Tarefas:
A) Liste os efeitos maus da tristeza citados no texto sobre o arrependimento.
B) No texto sobre o arrependimento, como se define a misericórdia?
C) Escreva a continuação do texto sobre o arrependimento a partir da última frase.

Texto fornecido:
• • • •
1. Dois sinais do bom e do mau arrependimento
“A tristeza que é segundo Deus, afirma
São Paulo, produz um arrependimento que leva à salvação; ao passo que a
tristeza do mundo produz a morte. (2Cor 7,10). A tristeza do
arrependimento pode, pois, ser boa ou má, conforme os efeitos que produz
em nós. Mas, em geral, produz mais efeitos maus que bons, porque os
bons são apenas dois: a misericórdia – o pesar pelo mal dos outros – e a
penitencia – a dor de ter ofendido a Deus -; ao passo que os maus são
seis: medo, preguiça, indignação, ciúme, inveja e impaciência. Por isso
diz o sábio: A tristeza mata a muitos e nela não há utilidade alguma
(Eclo 30,25), já que, para dois riachos de águas límpidas que nascem do
manancial da tristeza, nascem seis de águas poluídas”.
• • • •
Trecho dos dados:
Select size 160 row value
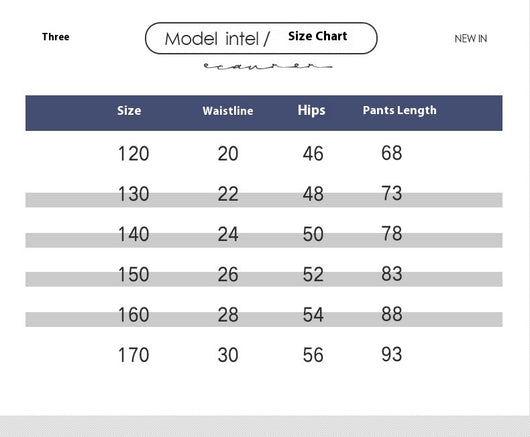 tap(133, 315)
• • • •
Respostas por tarefa:
A) Medo, preguiça, indignação, ciúme, inveja e impaciência.

B) Como o pesar pelo mal dos outros.

C)
É por isso que o demônio faz grandes
esforços para produzir em nós essa má tristeza, e, a fim de desanimar e
desesperar a alma, começa a perturbá-la. Não lhe custa muito sugerir
pretextos para isso. Ora, não deveríamos afligir-nos por ter ofendido a
Majestade divina, ultrajado a Beleza infinita e ferido o coração de
Deus, o mais terno dos pais? “Com certeza, responde São Francisco de
Sales, devemos entristecer-nos, mas com um verdadeiro arrependimento,
não com uma dor aflita, cheia de mágoa e indignação. O verdadeiro
arrependimento, como todo o sentimento inspirado pelo bom Espírito, é
sempre calmo: O Senhor não está na perturbação (1Rs 19,11). Onde
principiam a inquietação e a perturbação, a tristeza má passa a ocupar o
lugar da tristeza boa.
“A má tristeza, insiste o nosso Santo,
perturba a alma, inquieta, incute temores desmedidos, tira o gosto pela
oração, atordoa e fatiga o espírito, impede de tirar proveito dos bons
conselhos, de tomar resoluções, de formar juízos, de ter coragem e abate
as forças. Numa palavra: é como um inverno rigoroso que queima toda a
formosura da terra e entorpece todos os animais, porque priva a alma de
toda a suavidade, deixa-a paralítica, tornando-a tolhida e inibida de
todas as suas faculdades”.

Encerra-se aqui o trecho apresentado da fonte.